Solar chargers convert the sun's energy into DC current in order to charge batteries. They can be mounted to a fixed structure or portable. When mounted to a fixed structure they are generally referred to as solar panels, and they are often connected to the electricity grid so they can supply electricity to the grid when there is too much to use immediately or store in the batteries they are connected to. However, portable solar chargers are not connected to the grid and are used solely for charging batteries or devices such as cell phones and laptops. They can usually be used even in low light conditions (although the charge rate will usually be slower), and are becoming increasingly popular for providing back-up and emergency power when travelling, camping or on the road. They are generally trickle chargers, which means that they charge batteries slowly and the risk of overcharging (which causes damage) is small.
It is fairly easy to make one's own solar chargers, and instructions for how to make a battery charger (pictured left) can be found in this solar battery charging guide, with more information on making a range of types of chargers available here. However, for those solar power users wanting a more elegant and easily portable solution, such as that shown to the right, there is a wide range of ready-made solar chargers available online.

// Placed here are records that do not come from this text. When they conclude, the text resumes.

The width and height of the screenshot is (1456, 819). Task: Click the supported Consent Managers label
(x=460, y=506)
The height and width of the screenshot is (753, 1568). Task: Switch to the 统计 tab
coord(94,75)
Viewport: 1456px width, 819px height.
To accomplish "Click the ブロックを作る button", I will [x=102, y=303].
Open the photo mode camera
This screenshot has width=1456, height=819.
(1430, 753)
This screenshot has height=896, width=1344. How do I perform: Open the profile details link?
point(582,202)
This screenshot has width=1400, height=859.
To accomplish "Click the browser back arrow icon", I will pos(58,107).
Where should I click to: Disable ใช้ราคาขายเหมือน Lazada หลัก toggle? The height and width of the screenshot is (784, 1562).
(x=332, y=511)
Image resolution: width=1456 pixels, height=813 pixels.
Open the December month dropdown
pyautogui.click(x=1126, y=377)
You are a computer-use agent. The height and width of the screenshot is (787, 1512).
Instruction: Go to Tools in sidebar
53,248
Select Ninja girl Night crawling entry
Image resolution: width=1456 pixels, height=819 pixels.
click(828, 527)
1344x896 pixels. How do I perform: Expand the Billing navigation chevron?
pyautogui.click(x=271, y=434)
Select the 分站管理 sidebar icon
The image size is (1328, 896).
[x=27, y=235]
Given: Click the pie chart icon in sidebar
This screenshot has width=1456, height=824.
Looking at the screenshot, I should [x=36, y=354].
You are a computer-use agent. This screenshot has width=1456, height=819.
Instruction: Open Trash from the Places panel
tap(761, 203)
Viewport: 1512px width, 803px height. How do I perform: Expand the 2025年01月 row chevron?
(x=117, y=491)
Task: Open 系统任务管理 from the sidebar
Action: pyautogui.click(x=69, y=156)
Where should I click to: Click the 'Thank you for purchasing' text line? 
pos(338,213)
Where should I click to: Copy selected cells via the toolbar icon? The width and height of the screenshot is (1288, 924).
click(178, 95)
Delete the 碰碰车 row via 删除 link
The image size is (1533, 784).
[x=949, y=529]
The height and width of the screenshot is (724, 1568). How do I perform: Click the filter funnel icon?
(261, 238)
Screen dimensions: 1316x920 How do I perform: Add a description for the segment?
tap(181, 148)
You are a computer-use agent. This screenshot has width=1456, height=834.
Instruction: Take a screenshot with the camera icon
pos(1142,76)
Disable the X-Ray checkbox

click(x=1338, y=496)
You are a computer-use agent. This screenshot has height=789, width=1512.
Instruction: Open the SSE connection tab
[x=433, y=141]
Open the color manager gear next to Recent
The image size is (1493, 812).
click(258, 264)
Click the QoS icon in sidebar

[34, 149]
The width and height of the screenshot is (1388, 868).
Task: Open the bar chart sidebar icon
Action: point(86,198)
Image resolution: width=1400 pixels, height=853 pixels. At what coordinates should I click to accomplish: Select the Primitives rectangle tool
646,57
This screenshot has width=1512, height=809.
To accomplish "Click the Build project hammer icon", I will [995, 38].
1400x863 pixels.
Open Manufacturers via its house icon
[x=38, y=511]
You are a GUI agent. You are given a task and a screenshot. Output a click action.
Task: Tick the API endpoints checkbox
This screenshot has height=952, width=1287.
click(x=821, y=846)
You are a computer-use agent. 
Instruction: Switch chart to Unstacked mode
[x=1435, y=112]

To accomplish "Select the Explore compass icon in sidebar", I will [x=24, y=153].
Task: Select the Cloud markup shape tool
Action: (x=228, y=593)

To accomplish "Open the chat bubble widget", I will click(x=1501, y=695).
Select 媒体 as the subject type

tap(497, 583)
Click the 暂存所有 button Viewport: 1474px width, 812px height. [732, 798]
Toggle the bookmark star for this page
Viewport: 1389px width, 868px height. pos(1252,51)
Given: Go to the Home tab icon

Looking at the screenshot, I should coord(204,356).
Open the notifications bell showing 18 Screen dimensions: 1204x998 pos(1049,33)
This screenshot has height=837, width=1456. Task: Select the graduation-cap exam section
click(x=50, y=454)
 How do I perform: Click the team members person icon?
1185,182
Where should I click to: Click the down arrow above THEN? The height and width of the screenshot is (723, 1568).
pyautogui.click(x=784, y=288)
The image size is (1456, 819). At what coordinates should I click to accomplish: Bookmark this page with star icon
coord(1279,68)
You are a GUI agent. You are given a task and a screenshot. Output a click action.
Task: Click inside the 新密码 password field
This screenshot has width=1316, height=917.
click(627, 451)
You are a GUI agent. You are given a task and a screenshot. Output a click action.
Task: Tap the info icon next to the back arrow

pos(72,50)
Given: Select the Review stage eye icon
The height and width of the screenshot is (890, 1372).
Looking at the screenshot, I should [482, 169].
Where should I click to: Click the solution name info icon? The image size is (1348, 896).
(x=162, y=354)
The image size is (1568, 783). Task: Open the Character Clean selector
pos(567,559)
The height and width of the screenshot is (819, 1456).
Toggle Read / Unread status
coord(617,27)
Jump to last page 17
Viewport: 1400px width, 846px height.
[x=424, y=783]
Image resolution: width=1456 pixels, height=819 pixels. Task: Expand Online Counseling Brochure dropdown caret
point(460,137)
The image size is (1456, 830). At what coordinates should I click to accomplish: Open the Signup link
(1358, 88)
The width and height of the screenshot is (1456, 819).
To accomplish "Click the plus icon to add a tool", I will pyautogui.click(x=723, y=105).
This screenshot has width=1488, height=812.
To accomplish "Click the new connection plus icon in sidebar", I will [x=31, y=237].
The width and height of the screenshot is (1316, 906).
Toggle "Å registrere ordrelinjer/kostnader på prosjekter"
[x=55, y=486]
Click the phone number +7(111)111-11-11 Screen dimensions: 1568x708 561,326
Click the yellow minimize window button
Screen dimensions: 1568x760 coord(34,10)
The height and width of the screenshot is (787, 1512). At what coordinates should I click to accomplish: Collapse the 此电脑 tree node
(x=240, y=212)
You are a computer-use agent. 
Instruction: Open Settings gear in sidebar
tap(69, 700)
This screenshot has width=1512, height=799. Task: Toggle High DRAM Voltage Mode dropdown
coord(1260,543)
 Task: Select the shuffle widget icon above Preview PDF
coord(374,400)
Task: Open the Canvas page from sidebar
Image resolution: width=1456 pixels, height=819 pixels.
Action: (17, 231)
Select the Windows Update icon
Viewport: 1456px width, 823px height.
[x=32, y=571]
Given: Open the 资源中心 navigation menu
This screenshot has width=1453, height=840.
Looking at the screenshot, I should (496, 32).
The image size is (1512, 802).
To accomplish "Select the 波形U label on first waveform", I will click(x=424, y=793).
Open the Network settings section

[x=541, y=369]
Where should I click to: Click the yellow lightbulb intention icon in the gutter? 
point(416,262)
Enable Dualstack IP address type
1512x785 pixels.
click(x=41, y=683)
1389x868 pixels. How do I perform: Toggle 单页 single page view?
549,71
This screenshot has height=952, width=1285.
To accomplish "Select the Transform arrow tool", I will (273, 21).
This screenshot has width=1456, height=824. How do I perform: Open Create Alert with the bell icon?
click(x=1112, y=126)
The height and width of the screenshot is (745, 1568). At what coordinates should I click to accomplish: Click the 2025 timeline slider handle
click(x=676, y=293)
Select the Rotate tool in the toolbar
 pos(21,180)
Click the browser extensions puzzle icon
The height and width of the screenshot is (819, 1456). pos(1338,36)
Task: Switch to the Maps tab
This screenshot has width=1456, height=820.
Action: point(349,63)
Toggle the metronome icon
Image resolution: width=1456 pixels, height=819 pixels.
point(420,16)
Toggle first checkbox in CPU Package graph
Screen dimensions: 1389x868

Portable solar chargers have been developed for a range of applications and devices, from charging car and boat batteries to keeping laptops and cell phones operational while away from grid electricity. However, it should be noted that the smaller wattage chargers, which are generally smaller in size, charge batteries more slowly than the larger and more expensive chargers, so when buying a charger it is advisable to work out the best compromise of price, size and charge speed for your requirements. Another factor to consider is whether the charger contains batteries of its own or not. If it does, it will charge up those batteries and can then be used at any time to charge your device, but if it doesn't contain batteries, it can only be used when there is sufficient sunlight.
There are many online suppliers in South Africa, such as Sustainable.co.za, the green shop and those listed here. Some are specific to particular devices, while others, such as the one sold by iwarehouse.co.za, come with a range of connectors for different devices. Some are rigid and others are flexible, and the smaller chargers can be attached to backpacks for charging while hiking, or placed on the dashboard of a car or anywhere that receives direct sunlight. It is even possible to buy a gadget which measures the intensity of the light and tells you how good the conditions are for charging. Prices range from as little as two or three hundred rand for the smallest chargers, up to several thousand rand for the bigger ones.